YANG AKAN DIKERJAKAN:
A - Jawablah pertanyaan berikut berdasarkan petikan tentang Putra Mahkota Bone dan Putri Tandampalik:
(i) Mengapa Putra Mahkota kembali ke negerinya?
(ii) Apa jabatan Anre Guru Pakanyareng?
(iii) Di mana Anre Guru Pakanyareng sering melihat Putra Mahkota duduk berlama-lama?
B - Lanjutkan kisah tentang Putra Mahkota Bone dan Putri Tandampalik, dimulai dari kalimat sesudah kalimat terakhir dalam petikan.

PETIKAN TEKS:
● ● ●
Setelah beberapa hari tinggal di desa tersebut, Putra Mahkota
kembali ke negerinya karena banyak kewajiban yang harus diselesaikan di Istana
Bone. Sejak berpisah dengan Putri Tandampalik, ingatan sang Pangeran selalu
tertuju pada wajah cantik itu. Ingin rasanya Putra Mahkota tinggal di Pulau
Wajo. Anre Guru Pakanyareng, Panglima Perang Kerajaan Bone yang ikut serta
menemani Putra Mahkota berburu, mengetahui apa yang dirasakan oleh anak rajanya
itu. Anre Guru Pakanyareng sering melihat Putra Mahkota duduk berlama-lama di
tepi telaga. Maka Anre Guru Pakanyareng segera menghadap Raja Bone dan
menceritakan semua kejadian yang mereka alami di pulau Wajo. “Hamba mengusulkan
Paduka segera melamar Putri Tandampalik,” kata Anre Guru Pakanyareng. Raja Bone
setuju dan segera mengirim utusan untuk meminang Putri Tandampalik.
● ● ●
MATERI YANG DISEDIAKAN:
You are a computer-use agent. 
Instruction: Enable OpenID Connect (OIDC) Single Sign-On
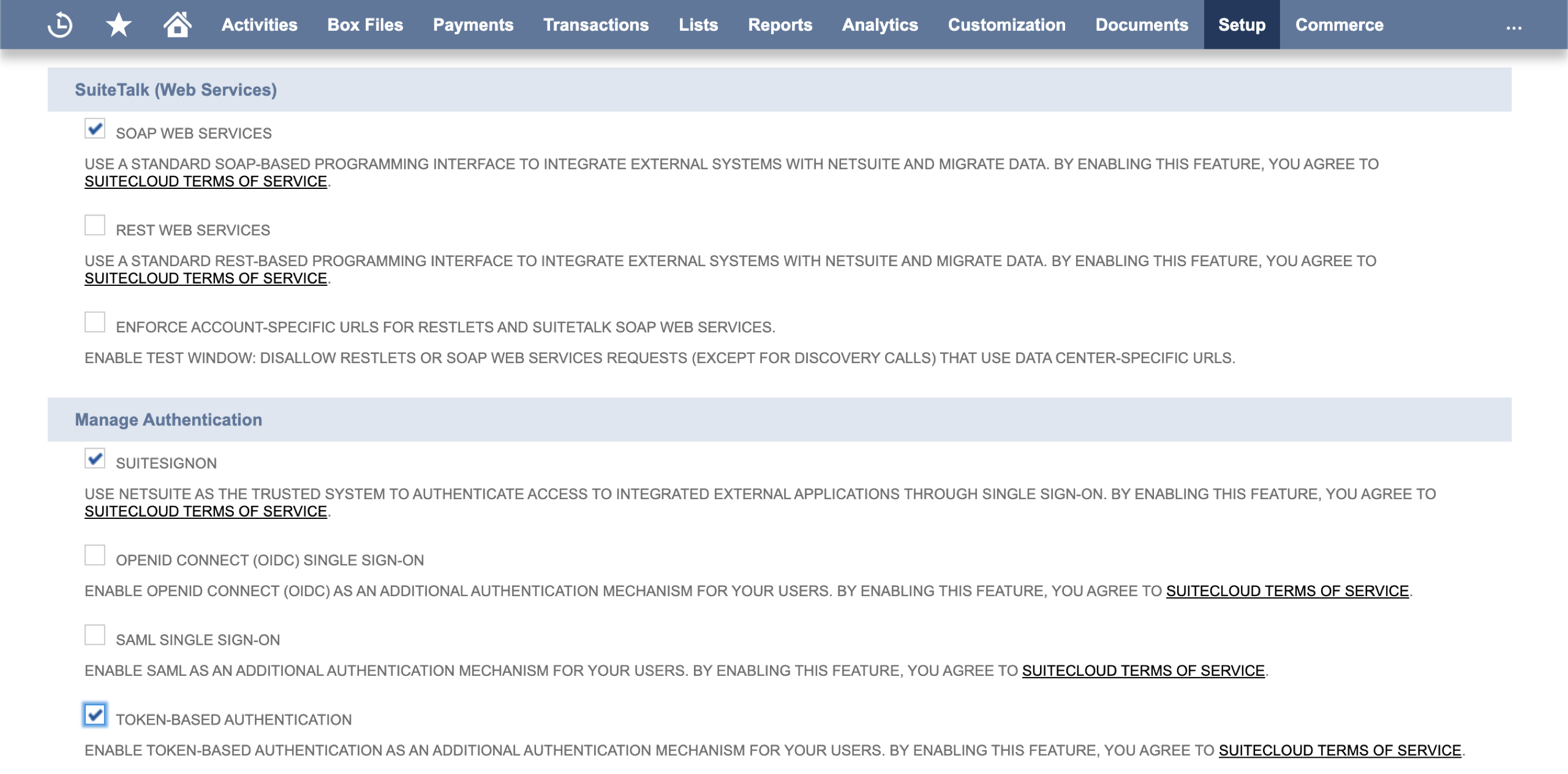pos(94,556)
● ● ●
HASIL TIAP TUGAS:
A -
(i) Putra Mahkota kembali karena banyak kewajiban yang harus diselesaikan di Istana Bone.
(ii) Anre Guru Pakanyareng adalah Panglima Perang Kerajaan Bone.
(iii) Ia sering melihat Putra Mahkota duduk berlama-lama di tepi telaga.

B -
Ketika utusan Raja Bone tiba di Pulau Wajo, Putri Tandampalik
tidak langsung menerima lamaran Putra Mahkota. Ia hanya memberikan keris pusaka
Kerajaan Luwu yang diberikan ayahandanya ketia ia di asingkan. Putri
Tandampalik mengatakan bila keris itu diterima dengan baik oleh Datu Luwu
berarti pinangan diterima. Putra Mahkota segera berangkat ke Kerajaan Luwu
sendirian. Perjalanan berhari-hari dijalani oleh Putra Mahkota dengan penuh semangat.
Setelah sampai di Kerajaan Luwu, Putra Mahkota menceritakan pertemuannya dengan
Putri Tandampalik dan menyerahkan keris pusaka itu pada Datu Luwu.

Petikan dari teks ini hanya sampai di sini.